AIMS Effects of glucagon-like peptide-1 receptor agonists (GLP-1RAs) on heart failure hospitalization (HFH) and cardiovascular (CV) death among patients with varying overlap of cardiovascular-kidney-metabolic (CKM) comorbidity are not well characterized. This study aimed to assess effects GLP-1RAs on HFH and CV death across populations with varying type and number of CKM comorbidity. METHODS AND RESULTS Online databases were queried through November 2024 for primary and secondary analyses of clinical outcome trials of GLP-1RAs in patients with heart failure (HF), type 2 diabetes mellitus (T2DM), chronic kidney disease (CKD), obesity, and combinations of these diseases. Primary outcome was a composite HFH or CV death. Secondary outcomes were first HFH and CV death. Hazard ratios (HRs), risk ratios (RRs), and their 95% confidence intervals (CI) were derived using random-effects models. Fifteen trials (n = 87 549) were included.
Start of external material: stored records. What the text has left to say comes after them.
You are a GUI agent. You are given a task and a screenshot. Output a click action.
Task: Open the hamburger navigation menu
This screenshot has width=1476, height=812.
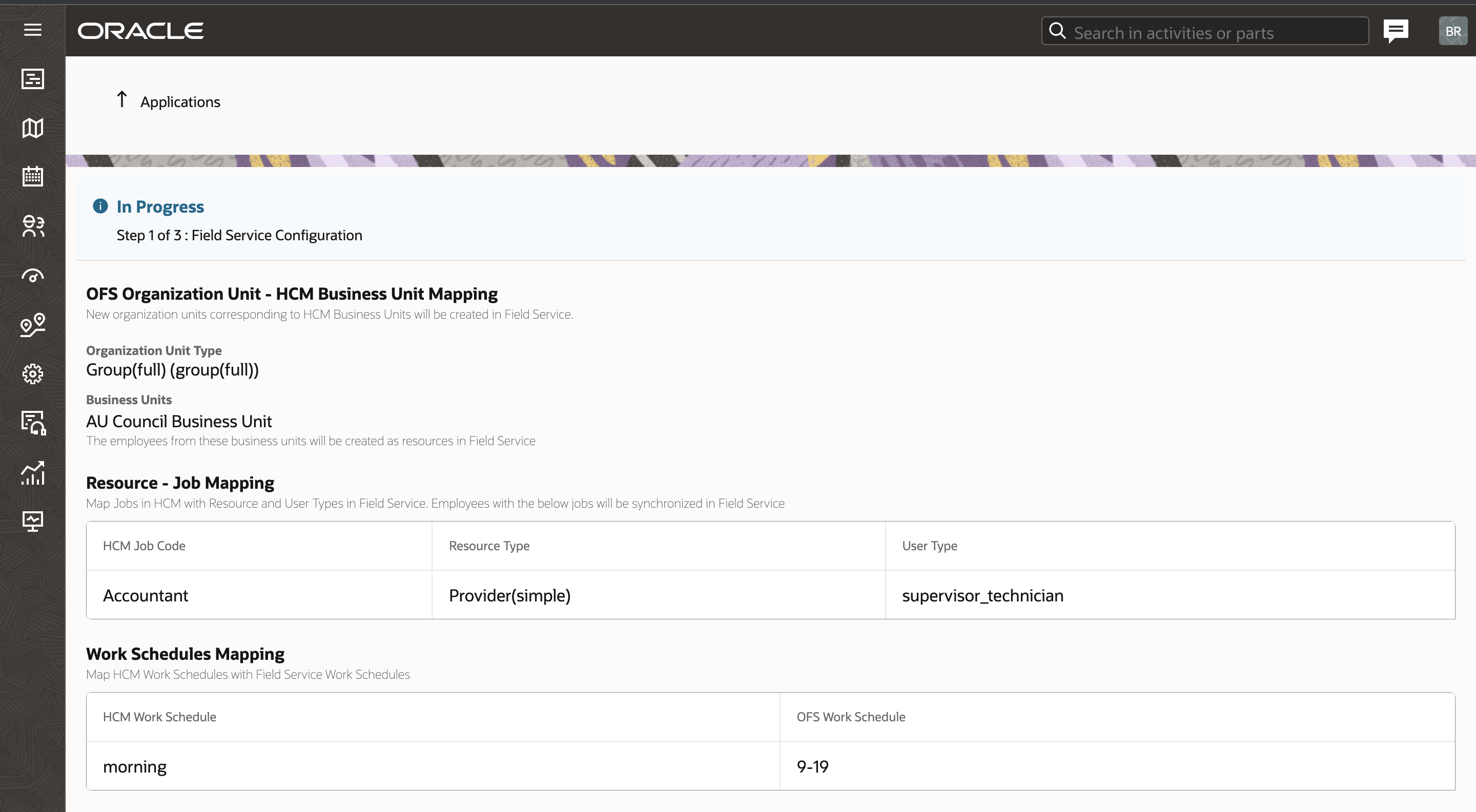(x=33, y=30)
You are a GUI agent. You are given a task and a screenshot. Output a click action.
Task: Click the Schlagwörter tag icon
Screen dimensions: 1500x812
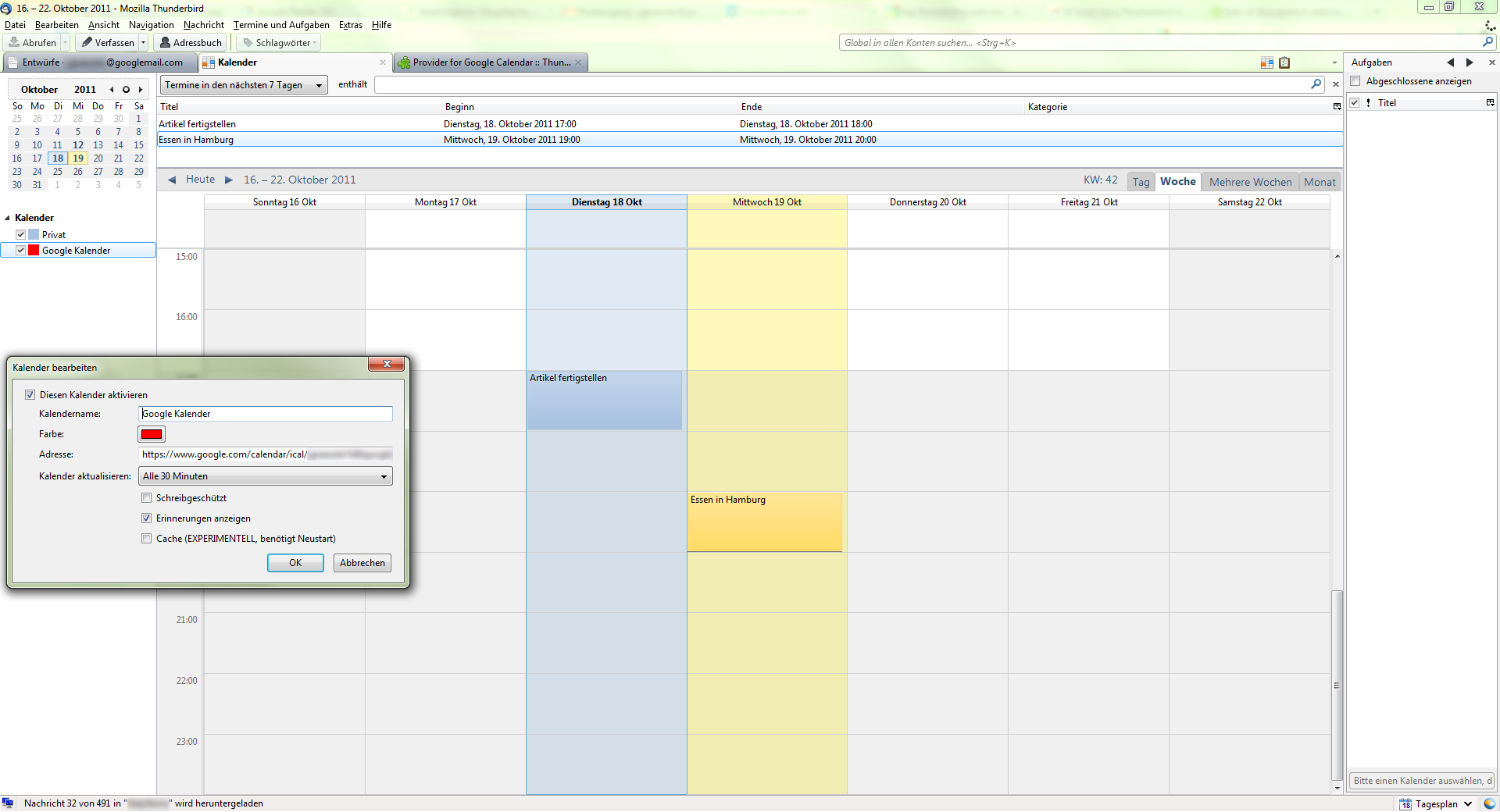[x=248, y=42]
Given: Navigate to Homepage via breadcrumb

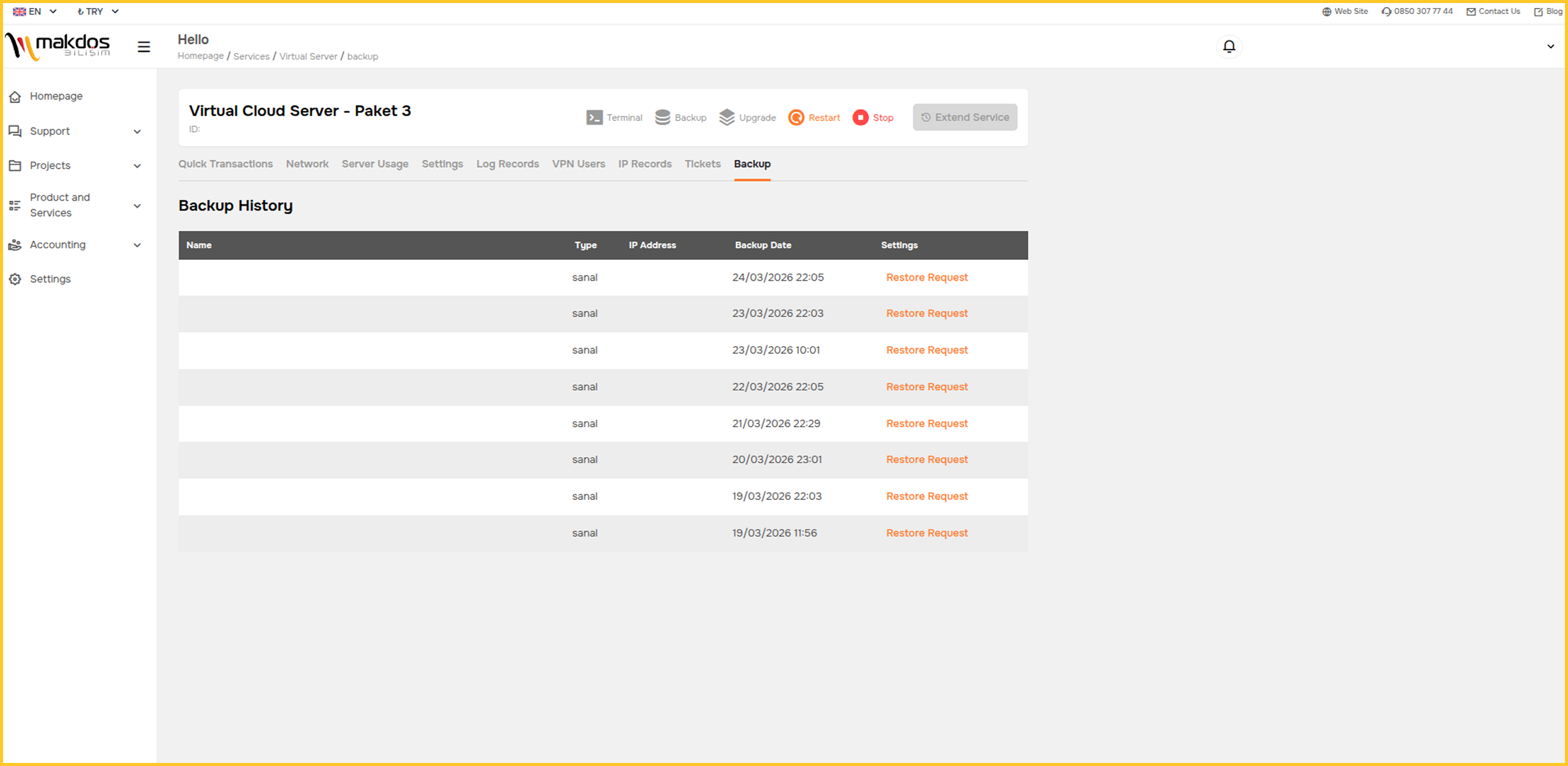Looking at the screenshot, I should [200, 56].
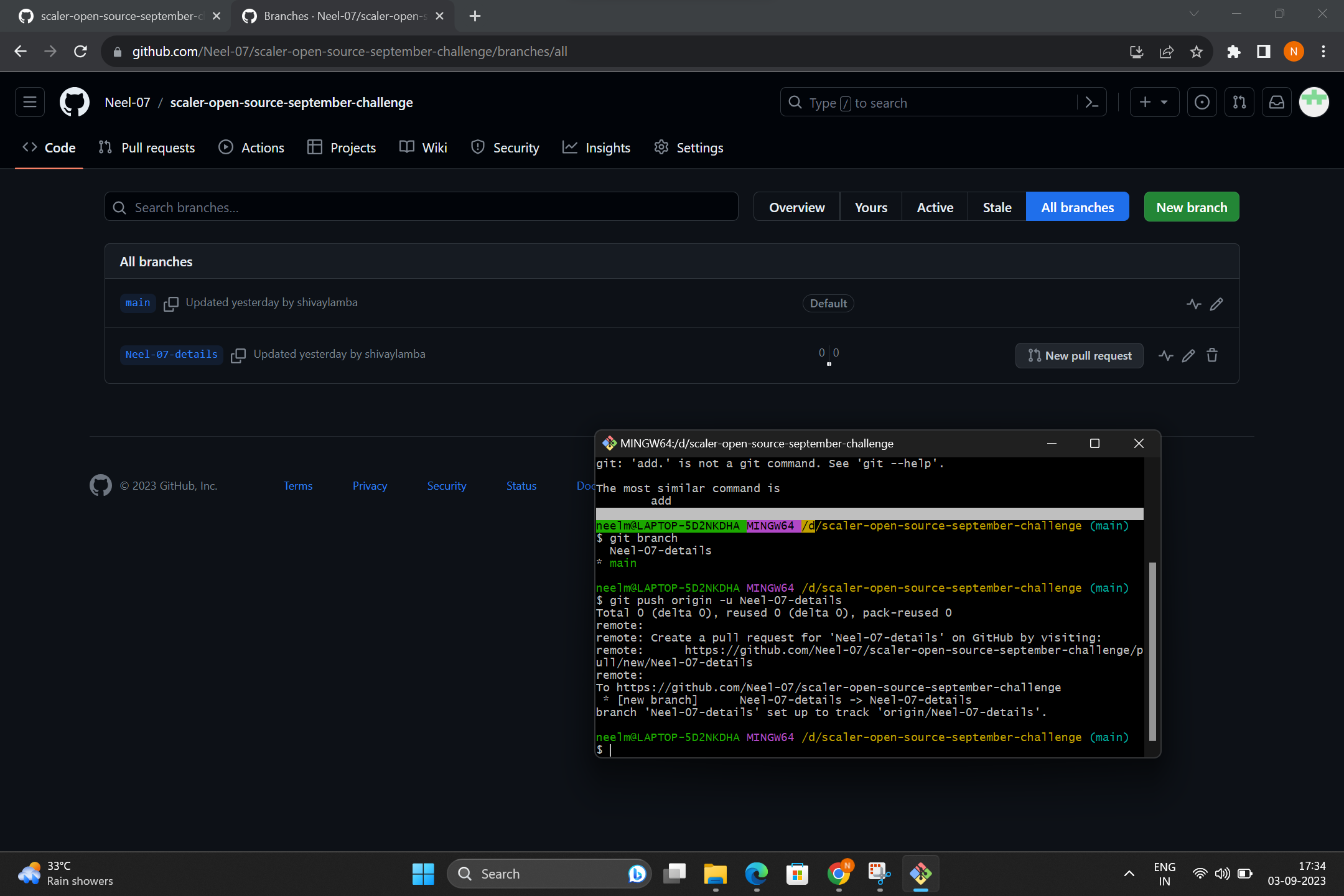
Task: Filter branches by Stale
Action: coord(996,207)
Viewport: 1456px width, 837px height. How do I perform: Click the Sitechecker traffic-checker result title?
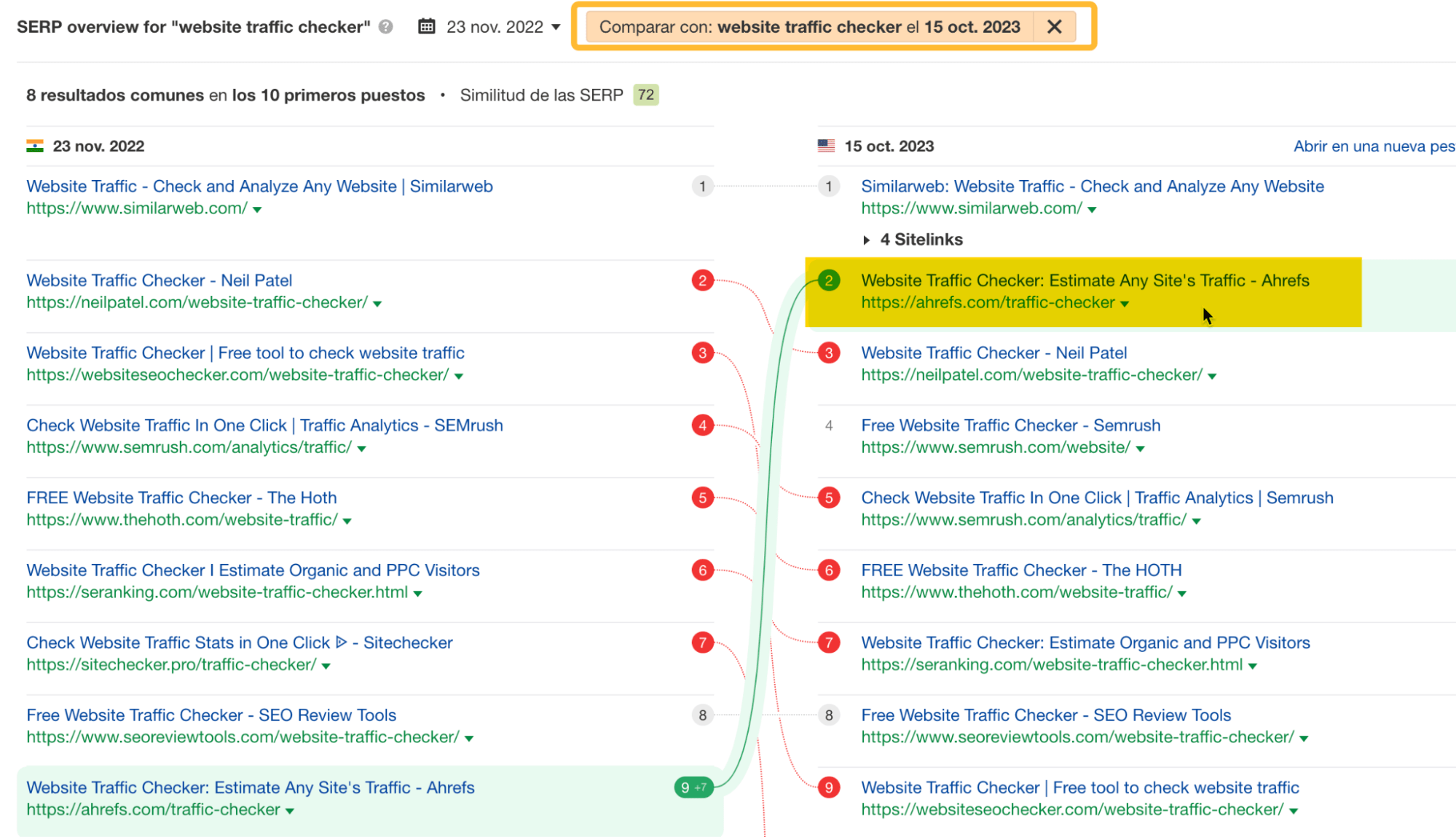pos(238,643)
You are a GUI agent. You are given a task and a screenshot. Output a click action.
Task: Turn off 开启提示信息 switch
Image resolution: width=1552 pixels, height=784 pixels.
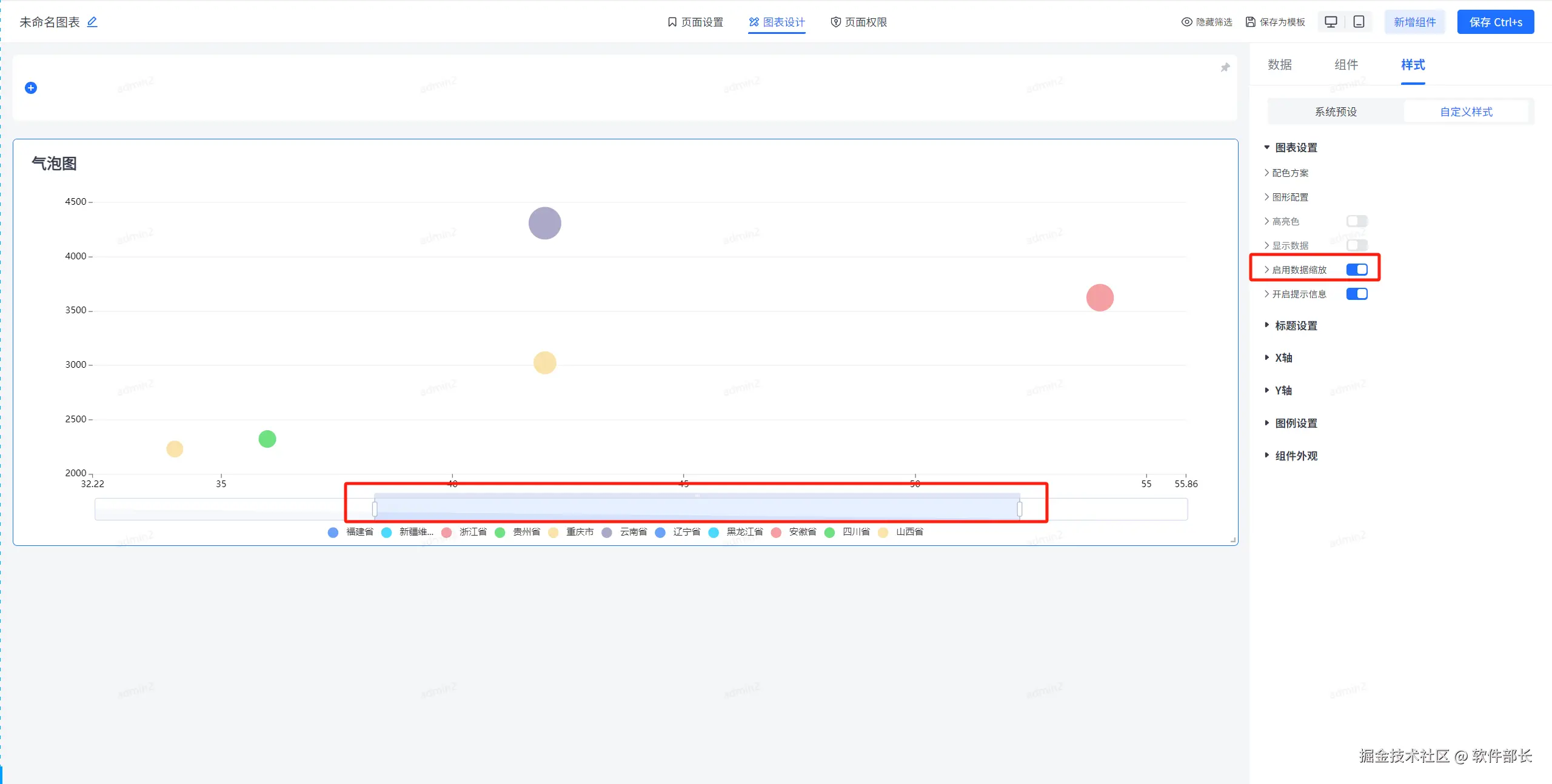1356,294
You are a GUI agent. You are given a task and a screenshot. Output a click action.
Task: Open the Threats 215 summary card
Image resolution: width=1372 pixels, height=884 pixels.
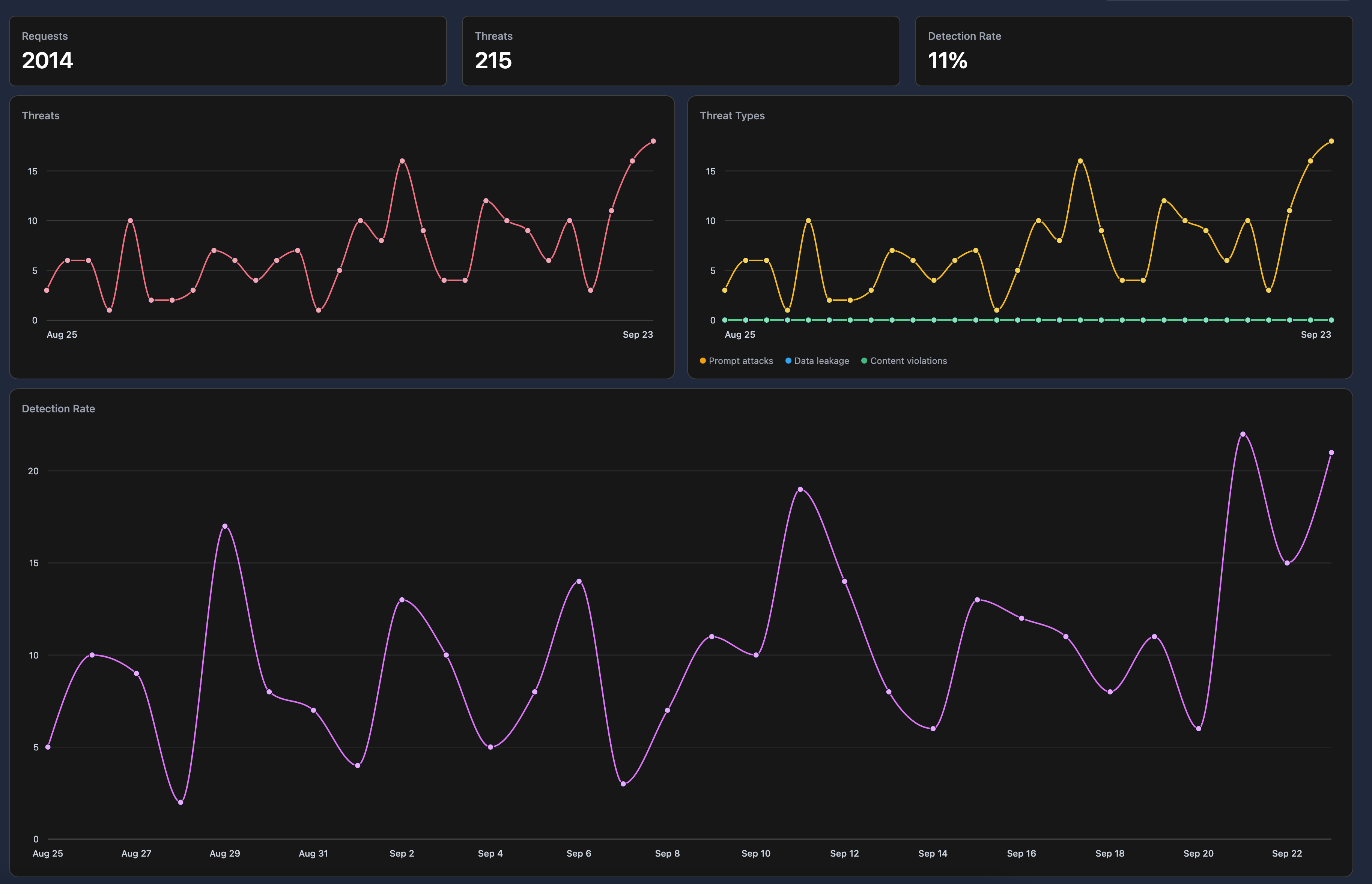[680, 51]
Compared with placebo, GLP-1RAs reduced the relative risk of composite HFH/CV death in HF (HR 0.81, 95% CI 0.69-0.96), T2DM (HR 0.85, 95% CI 0.78-0.93), and obesity (HR 0.70, 95% CI 0.58-0.86), with a non-significant risk reduction in CKD (HR 0.79, 95% CI 0.61-1.01). GLP-1RAs reduced the risk of HFH in T2DM (HR 0.89, 95% CI 0.80-0.99) and obesity (HR 0.63, 95% CI 0.45-0.87), with a non-significant risk reduction among patients with HF (HR 0.85, 95% CI 0.69-1.04) and CKD (HR 0.82, 95% CI 0.64-1.06). GLP-1RAs also significantly reduced CV death in HF (HR 0.88, 95% CI 0.77-0.99), T2DM (HR 0.85, 95% CI 0.78-0.93), and in obesity (HR 0.83, 95% CI 0.73-0.93), with a non-significant risk reduction in CKD (HR 0.80, 95% CI 0.60-1.08). Effects were consistent across subgroups, except for HF with reduced ejection fraction (HFrEF), where GLP-1RAs showed a non-significant risk increase in HFH (HR 1.17, 95% CI 0.93-1.47) but significantly reduced CV death (HR 0.67, 95% CI 0.50-0.90). GLP-1RAs were not associated with increased risk for serious adverse events (RR 0.94, 95% CI 0.89-1.00). CONCLUSIONS Glucagon-like peptide-1 receptor agonists reduce HFH and CV death across CKM conditions, with generally consistent effects in varying combinations of these diseases. The potential exception is among patients with HFrEF, where a reduction in risk of CV death, but a numeric increase in HFH, was observed. Definitive CV outcome trials are needed to definitively determine effects of GLP-1RAs in patients with established HFrEF.